The Kiwis searching for MH370
A New Zealand airman searching for the missing Malaysia Airlines Boeing 777 has told the world how tough it is to fly the extended searches they are doing.
Correspondent Jonathan Head says that with its "its blunt, unswept lines and massive four-blade propellers, the P3 Orion is a throwback to a bygone era of aviation".
It had first been delivered to New Zealand in 1966 "making it considerably older than most of the crew".
Squadron Leader Brett "Slim" McKenzie is the pilot with 25 years experience, some of it on Air New Zealand Boeing 747s.
"It's very tough," he said of the visual searching they do.
"You are travelling in an aircraft at that's doing 200mph [322kmh] and you could be as low as 250-300 feet [76-91 metres] above the water and the world is whistling past you and you are looking for an object among the white caps of the waves.
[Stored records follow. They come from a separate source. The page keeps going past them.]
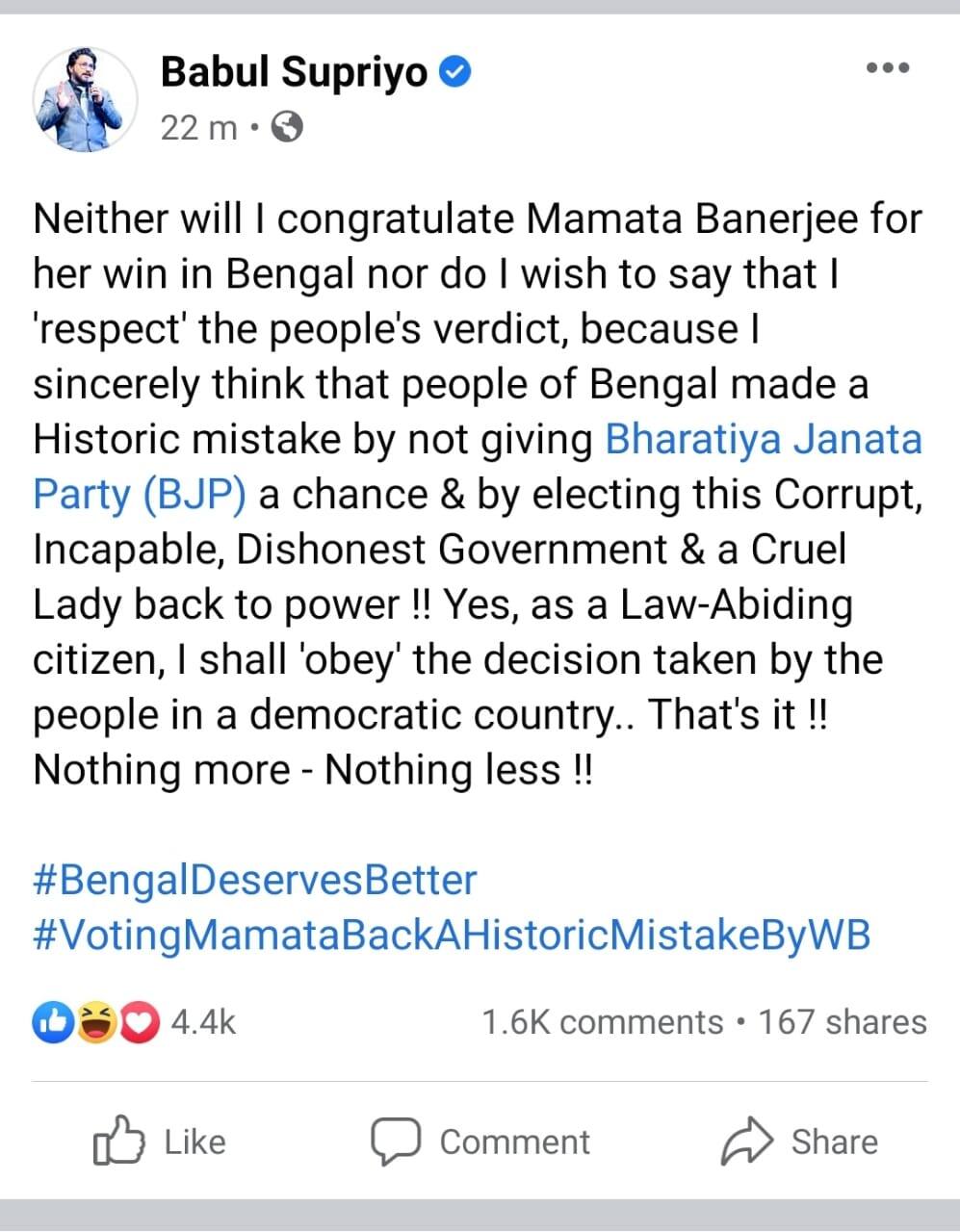View the 167 shares list
This screenshot has width=960, height=1232.
tap(842, 1022)
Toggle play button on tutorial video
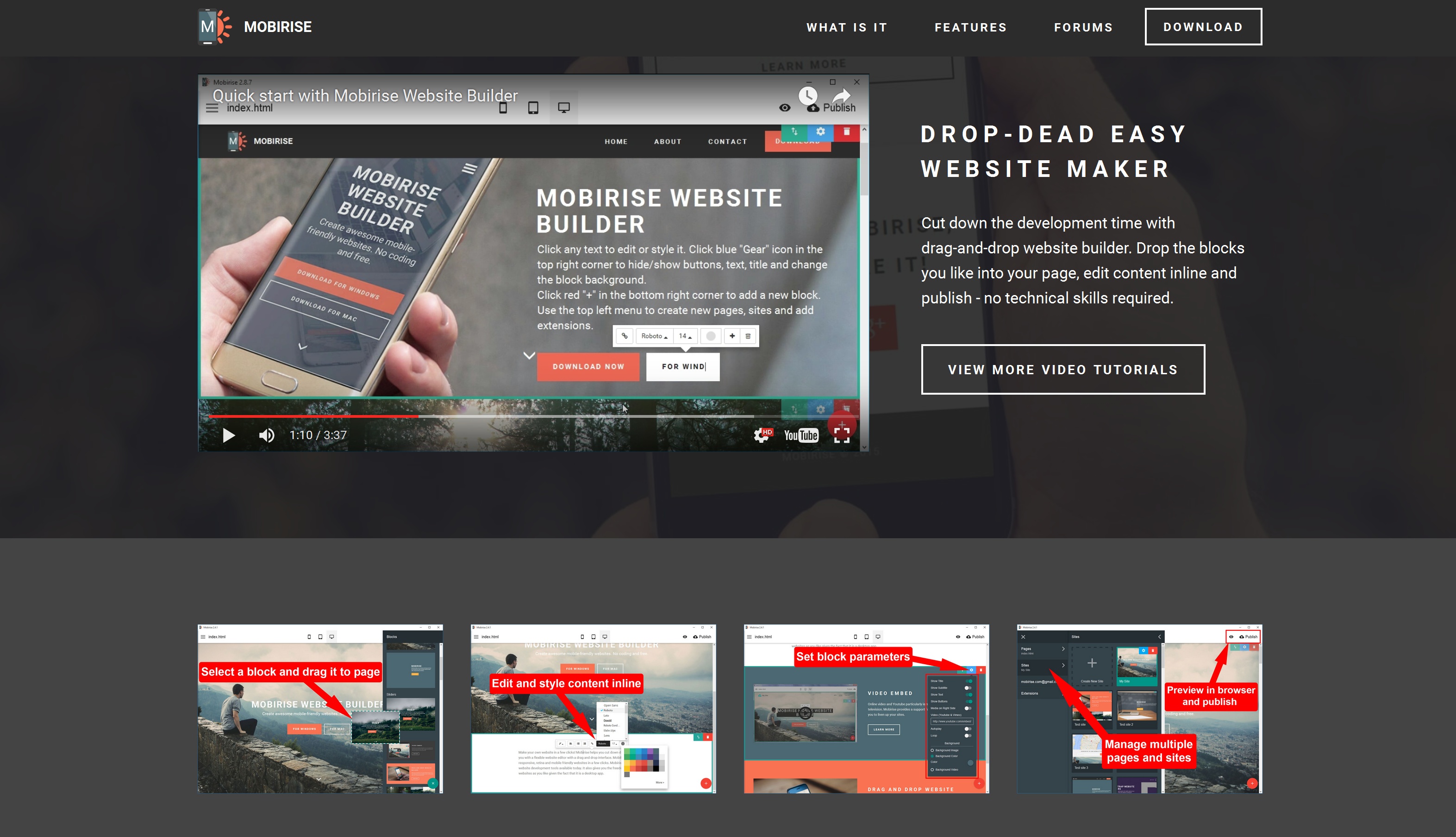Image resolution: width=1456 pixels, height=837 pixels. click(228, 435)
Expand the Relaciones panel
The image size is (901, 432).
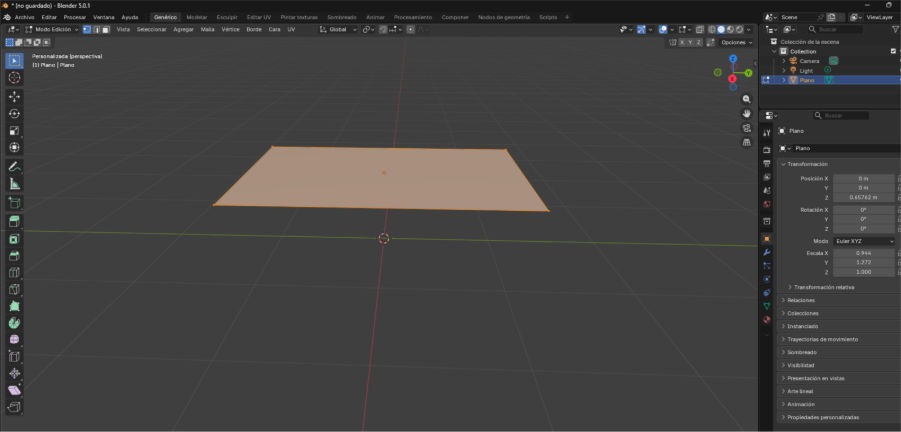click(801, 300)
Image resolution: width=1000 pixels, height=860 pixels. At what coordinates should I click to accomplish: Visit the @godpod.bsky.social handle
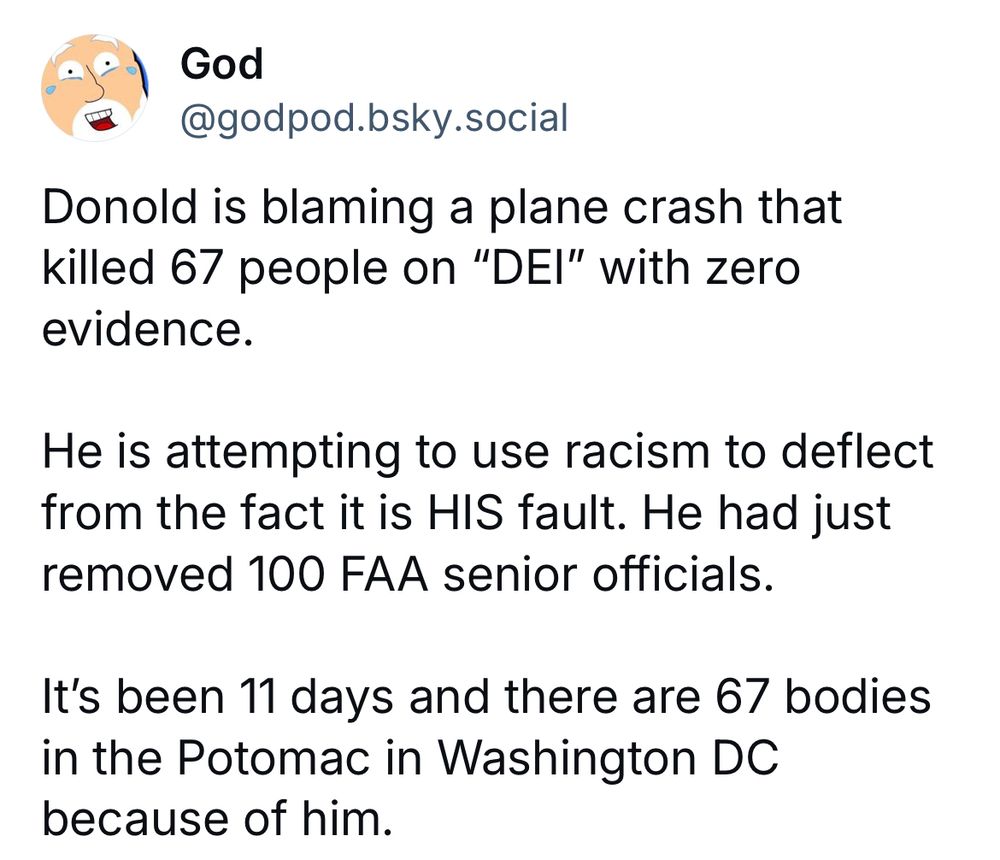click(374, 119)
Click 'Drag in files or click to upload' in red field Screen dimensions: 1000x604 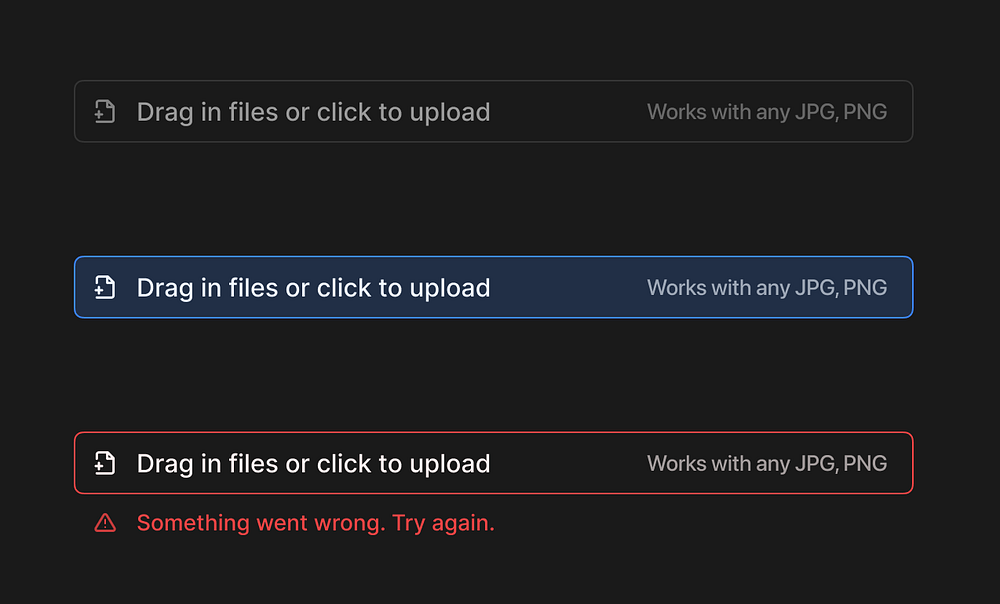point(313,464)
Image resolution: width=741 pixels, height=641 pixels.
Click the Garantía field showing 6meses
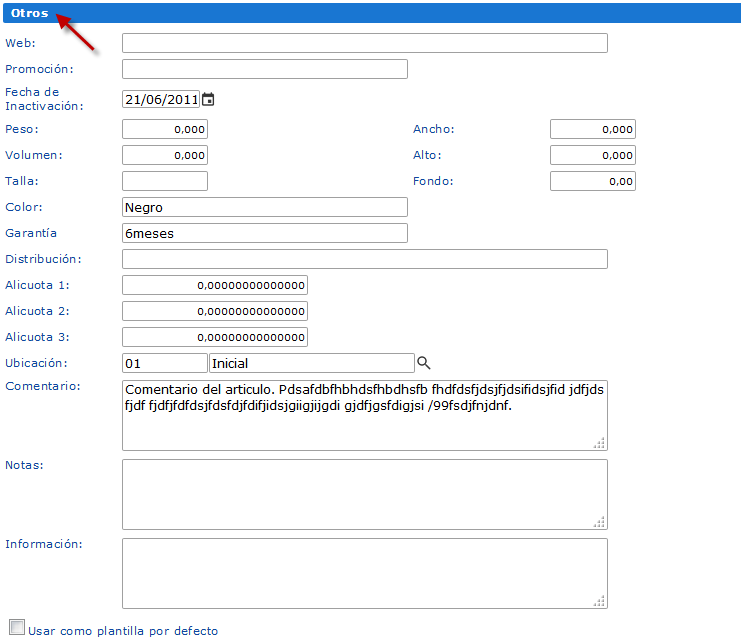point(265,233)
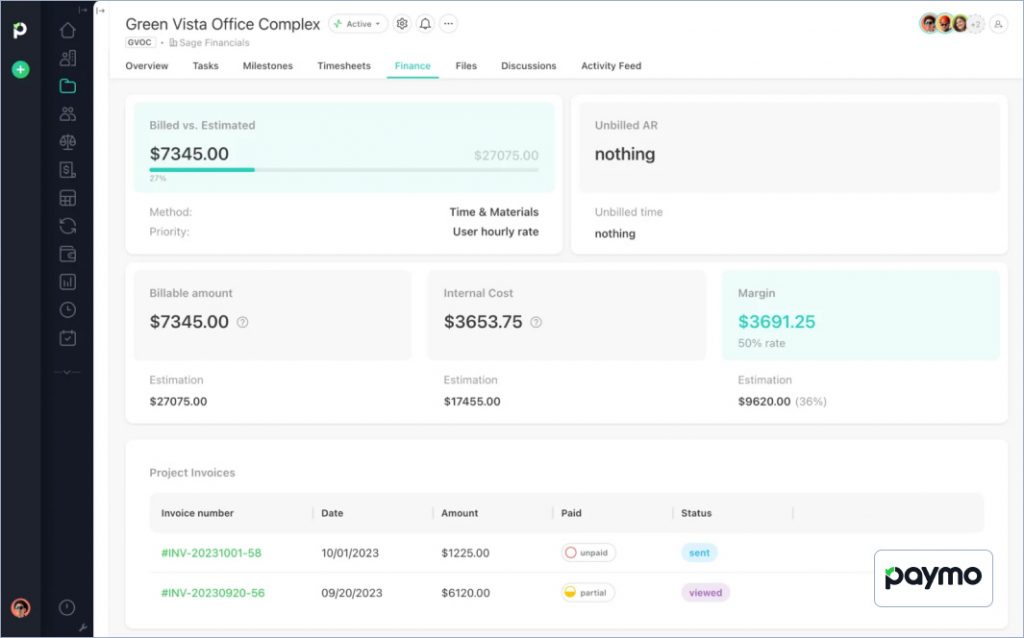This screenshot has width=1024, height=638.
Task: Switch to the Milestones tab
Action: coord(268,66)
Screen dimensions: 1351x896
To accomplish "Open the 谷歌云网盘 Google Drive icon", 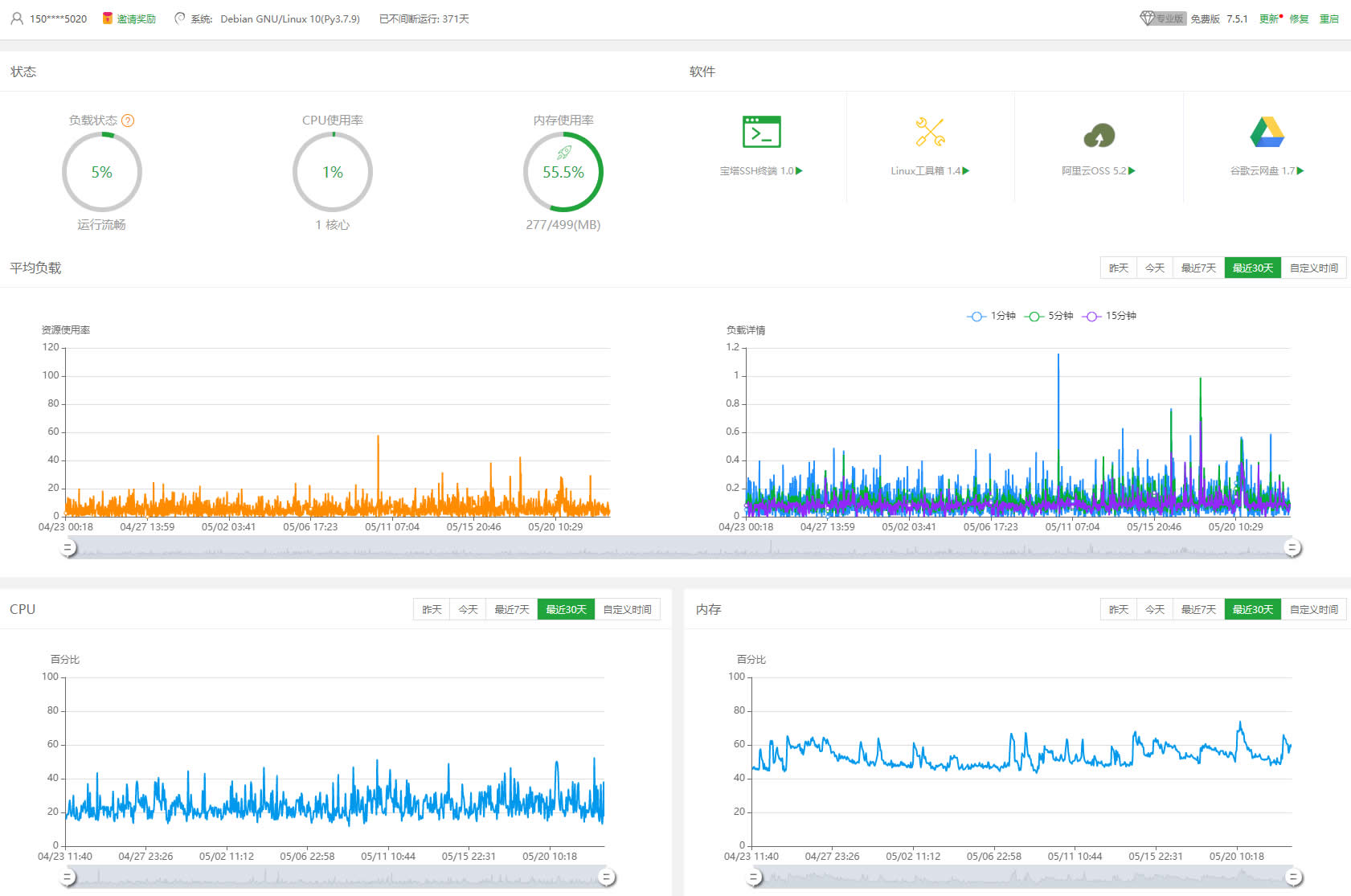I will tap(1267, 132).
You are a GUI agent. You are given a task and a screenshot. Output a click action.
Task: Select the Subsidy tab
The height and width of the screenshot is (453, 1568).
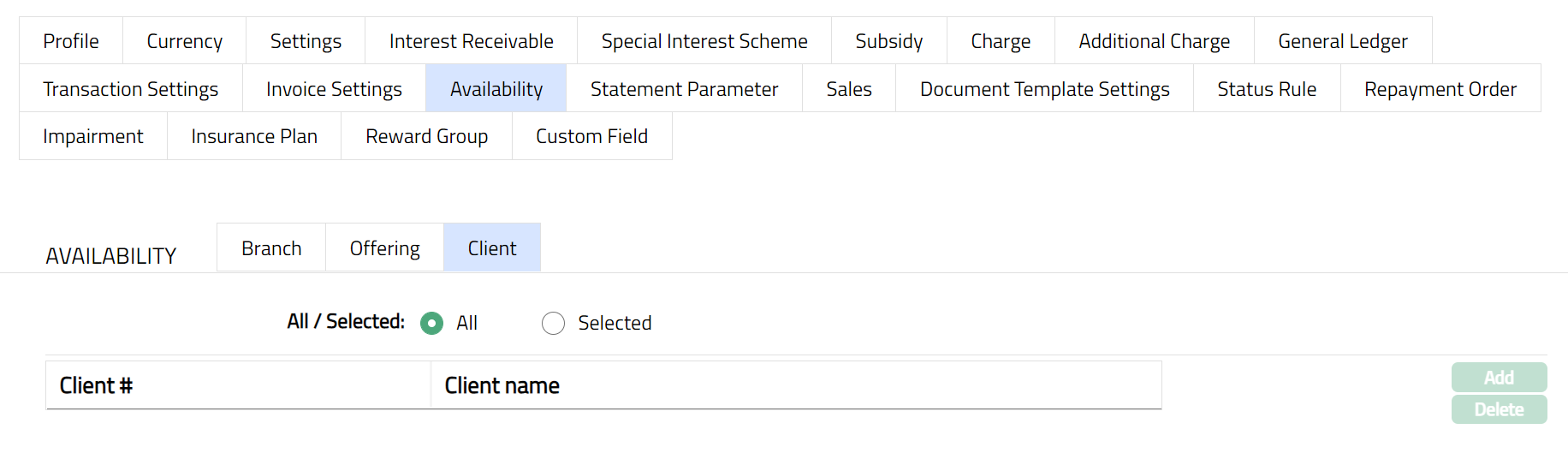point(888,41)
"You have got to be concentrating constantly for two, two-and-a-half hours. A couple of moments of inattention you might miss something that is important."
The BBC said based on the airframe of a mid-sized 1950s airliner, most of the P3K's interior is taken up by a rack of large screens on which information from the plane's formidable arsenal sensors is displayed and analysed.
It has sophisticated surface radar, infra-red and high-definition cameras in a revolving turret.
Some crew are at their screens the whole trip, but there is no suitable technology to spot floating objects such as seat cushions, hence the visual searches.
At the search area McKenzie takes the plane down sharply through the clouds, until the aircraft is skimming a little over 100m above the surface of the steel-grey sea.
"It moves along a line for more than 200 kilometres, then turns, and comes back, a bit like a lawnmower," Head says.
Everyone dons lifejackets and all are shown how to pull on immersion suits.
"But the P3 is remarkably stable, flying like this for hours at low level."
Crew then sit at large oval windows, keeping headsets on to communicate any sightings, and a marker pen to write down the bearing and distance of any object.
And they scan, moving their eyes back and forth methodically, trying to spot anything out of the ordinary amid the endless white-cap waves.
"This is something they have done many times before, on search-and-rescue missions in the Pacific," the BBC reports.
They did not see much although at one point they passed over a large pod of dolphins, diving through the waves.
"At one point the plane veers off to investigate a report of a large object outside our search area; it turns out to be a massive clump of seaweed," Head says.
One the way back the crew can relax.
They tuck into microwaved meals - the New Zealanders have actually put an oven in the back of the aircraft to give themselves the option of a roast dinner, but they rarely have time to use it.
There will be a debriefing after they land, and a short night's sleep, before they are back for the next mission the following day.